7. Black Maps and Motel Rooms
Di gran lunga il miglior episodio della stagione, ritmo costantemente alto, altissimo, personaggi a fuoco ed alla resa dei conti, e chiaramente la domanda che tutti si fanno è: era davvero necessario tutta quella fase di presentazione iniziale pre-sparatoria? La moglie di Frank è troppo un personaggio scritto col culo e inutile per non aspettarsi niente nell'ultima puntata, gli orfani erano scontati, scontatissimi fin dalla loro comparsa, la cameriera del bar con la cicatrice a cosa servirà? Basteranno i 90 minuti di domenica prossima a dare tutte le risposte alle questioni aperte? Everything is fucking è boh oppure mah oppure genio, in quanto verità assoluta inserita in un contesto a cazzo? Però, ecco, insomma, qualcosa si è chiuso; la storia dell'amore omosessuale tra commilitoni a qualcosa è servita ai fini della storia, seppur con mille contraddizioni, e poi Natalie Wood, Splendor in the grass, Elia Kazan, la morte di Paul (da me pronosticata), tutto molto, molto, bello.



8. Omega Station
Ok, finalone, 80 minuti, come nelle migliori occasioni (The Wire), come un pessimo-buono-ottimo-discreto film.
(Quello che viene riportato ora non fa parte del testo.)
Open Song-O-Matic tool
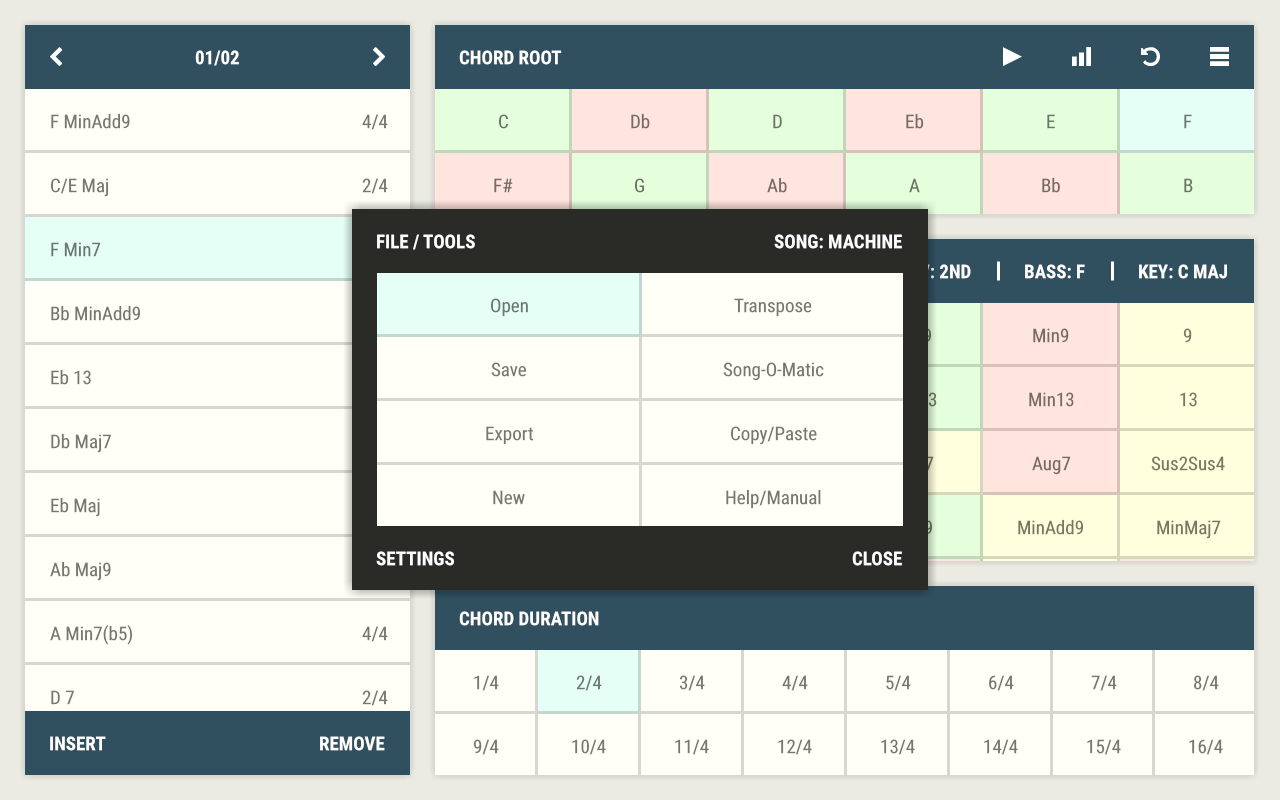Viewport: 1280px width, 800px height. click(x=772, y=370)
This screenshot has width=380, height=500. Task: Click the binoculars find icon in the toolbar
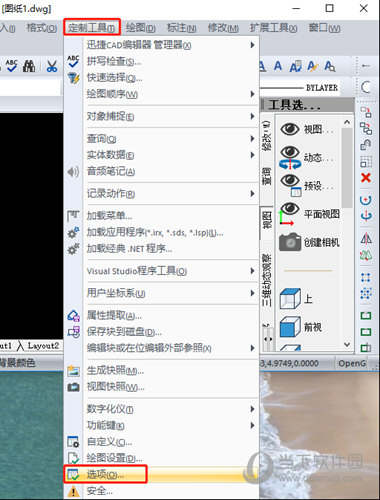tap(29, 66)
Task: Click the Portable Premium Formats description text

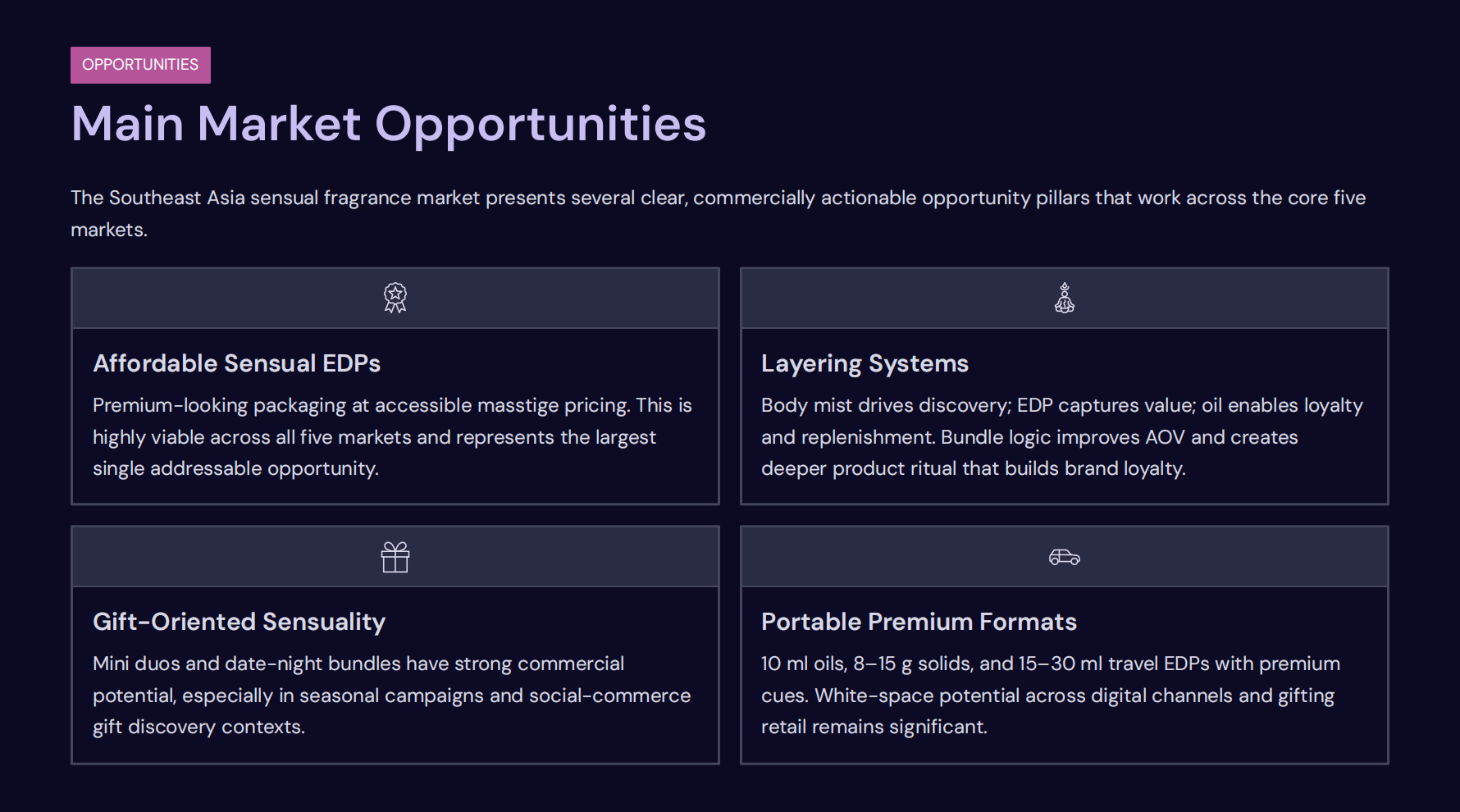Action: click(x=1050, y=696)
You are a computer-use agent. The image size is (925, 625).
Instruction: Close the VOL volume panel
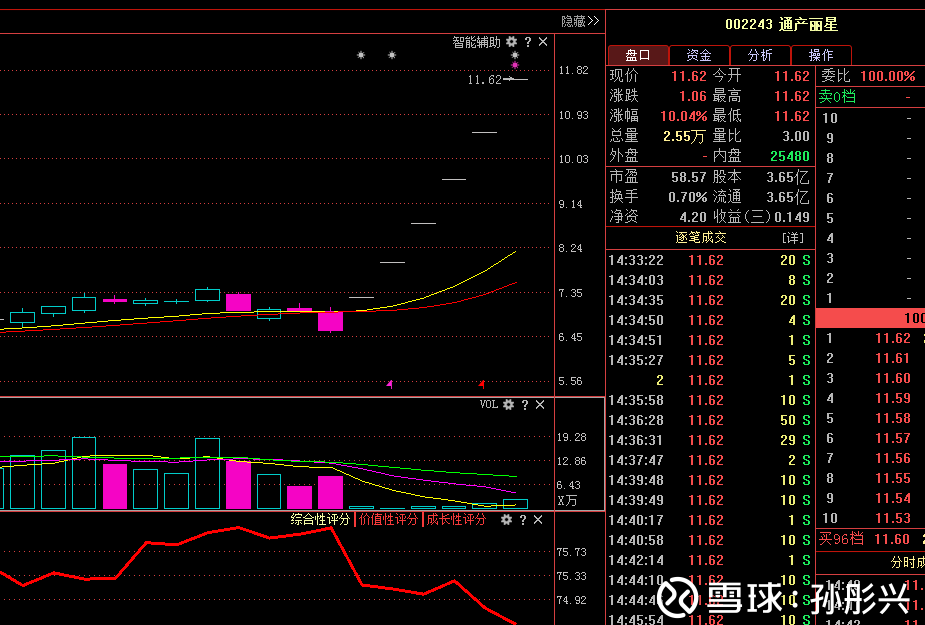point(543,405)
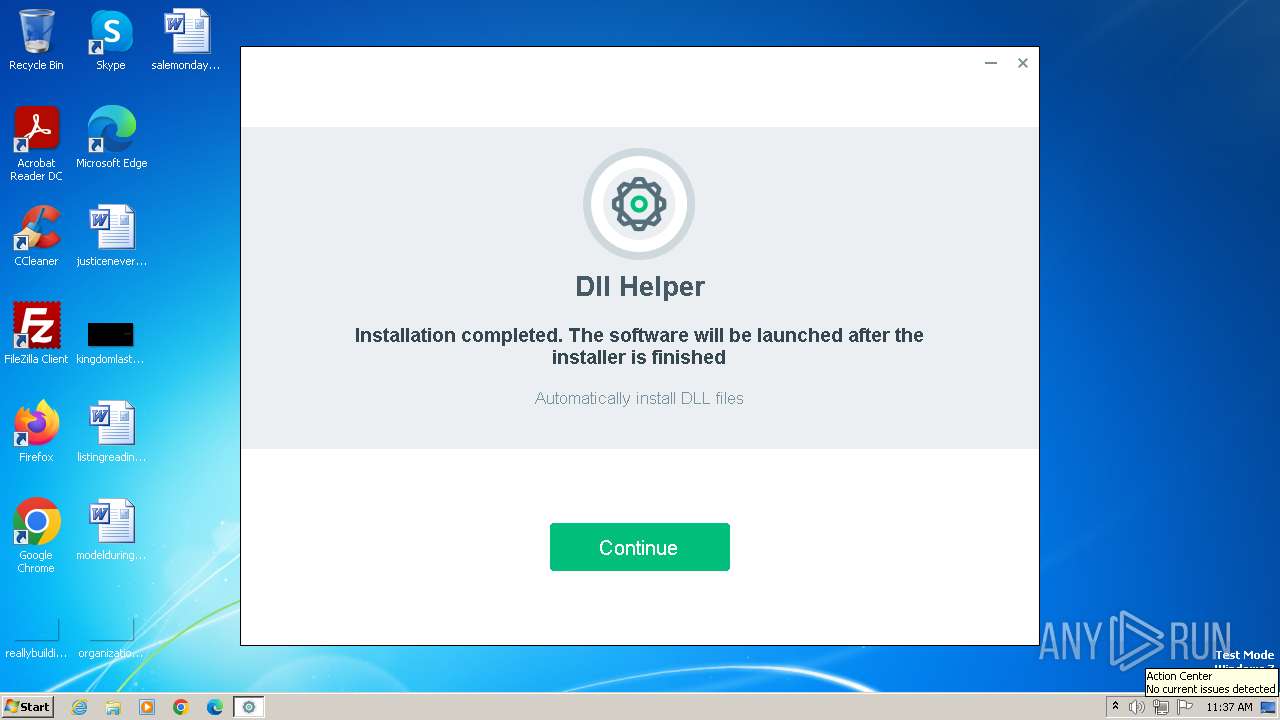Select the Firefox desktop shortcut
Viewport: 1280px width, 720px height.
pyautogui.click(x=36, y=432)
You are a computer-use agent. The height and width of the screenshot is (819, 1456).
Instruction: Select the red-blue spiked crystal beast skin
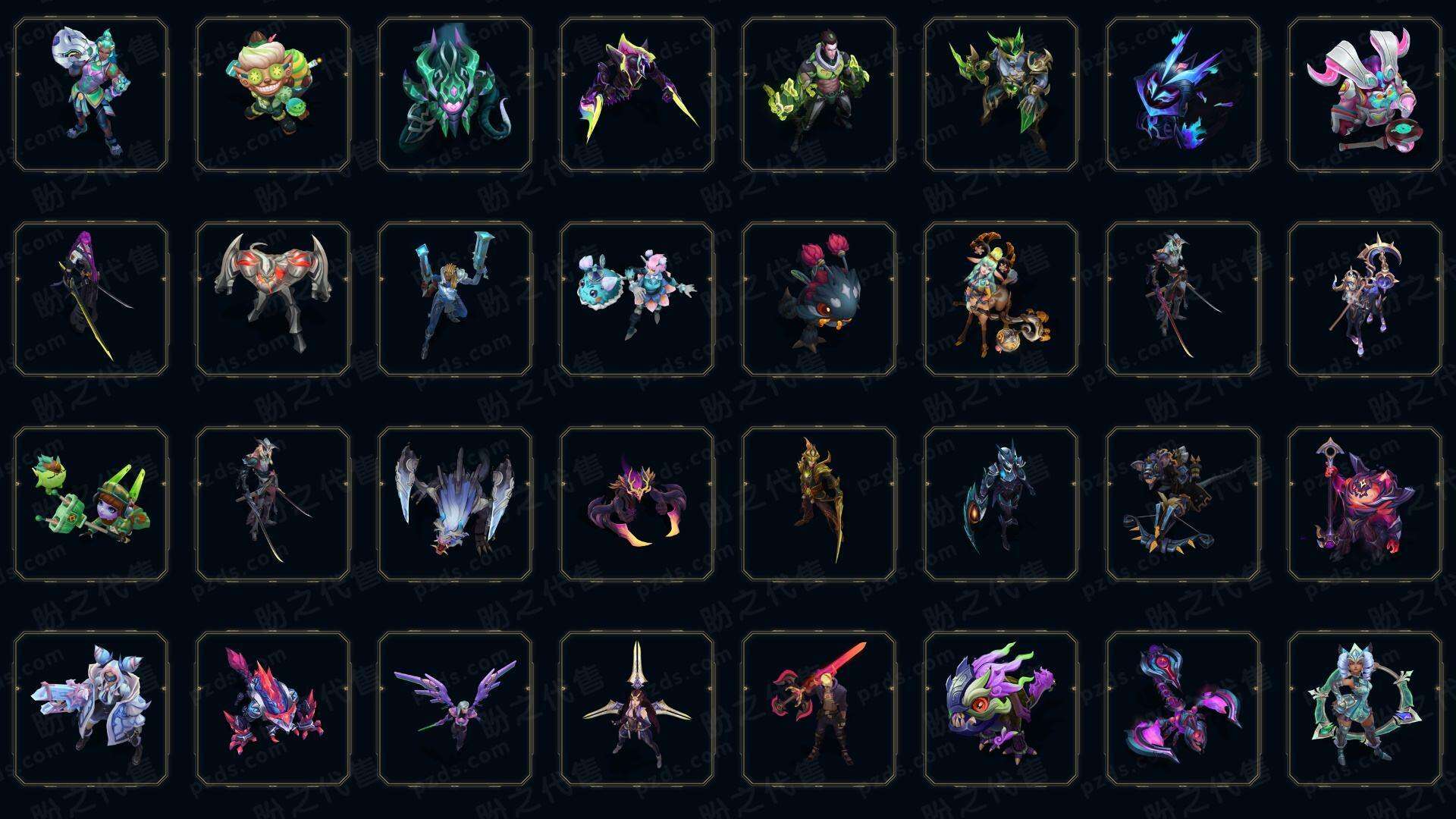tap(273, 708)
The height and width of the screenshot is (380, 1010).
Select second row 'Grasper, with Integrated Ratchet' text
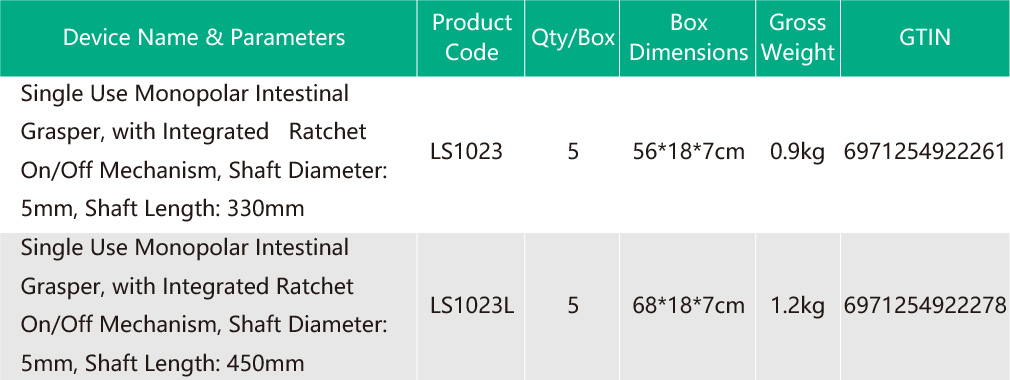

Ricomincia tutto con i sospiri e borbottii di Ani e Velcoro, con i discorsi a caso di Frank e consorte, come tutta la stagione del resto. Finisce male, e come deve finire se no? (anche in considerazione delle critiche enormi fatte al finale della prima stagione, troppo buonista?), finisce bene per le donne (idem come sopra, in considerazione delle critiche alla misoginia, ?, della prima stagione), un figlio, cappelli, il Venezuela, Nails. Insomma, sembra tutto uguale al resto dell'anno, direzione di percorso poco chiara, enormi giri di parole, zero colpi di scena, buchi enormi aperti in sceneggiatura, scoperte casuali, personaggi deboli, i comprimari meglio dei protagonisti, Paul a caso. E, forse, si sente la colpevolezza di un casting non all'altezza, perché Pizzolatto è grande solo se si riesce a rendere veramente ciò che scrive, Harrelson e McCounaghey non sono certo gli ultimi arrivati, e il fatto che i sospiri e i borbottii e le ore per dire quattro cose non mancassero nemmeno nell'osannata prima stagione restituisce un po' di credibilità al povero Nic. L'intenzione complessiva, secondo me, è notevole; il tentativo di fare un noir vero, come si deve, incomprensibile e intricato, alla Falcone Maltese, alla Chandler, è palese e, in piccolo, riuscito. Manca il maledettismo, manca la recitazione (cioè, il finale poetico nel deserto e Vince Vaughn che vede dei fantasmi non è male, ma girato così è ridicolo), manca la mano salda di un regista come Fukunaga (talento vero), mancano gli indizi seminati qua e là su cui fare impazzire il popolo dell'internet, mancano le piccole cose (i colpi di sorpresa, la capacità di rendere vere le azioni dei protagonisti, e credibili, l'aspetto esoterico totalmente abbandonato), che avrebbero potuto fare grande anche questa seconda stagione di True Detective.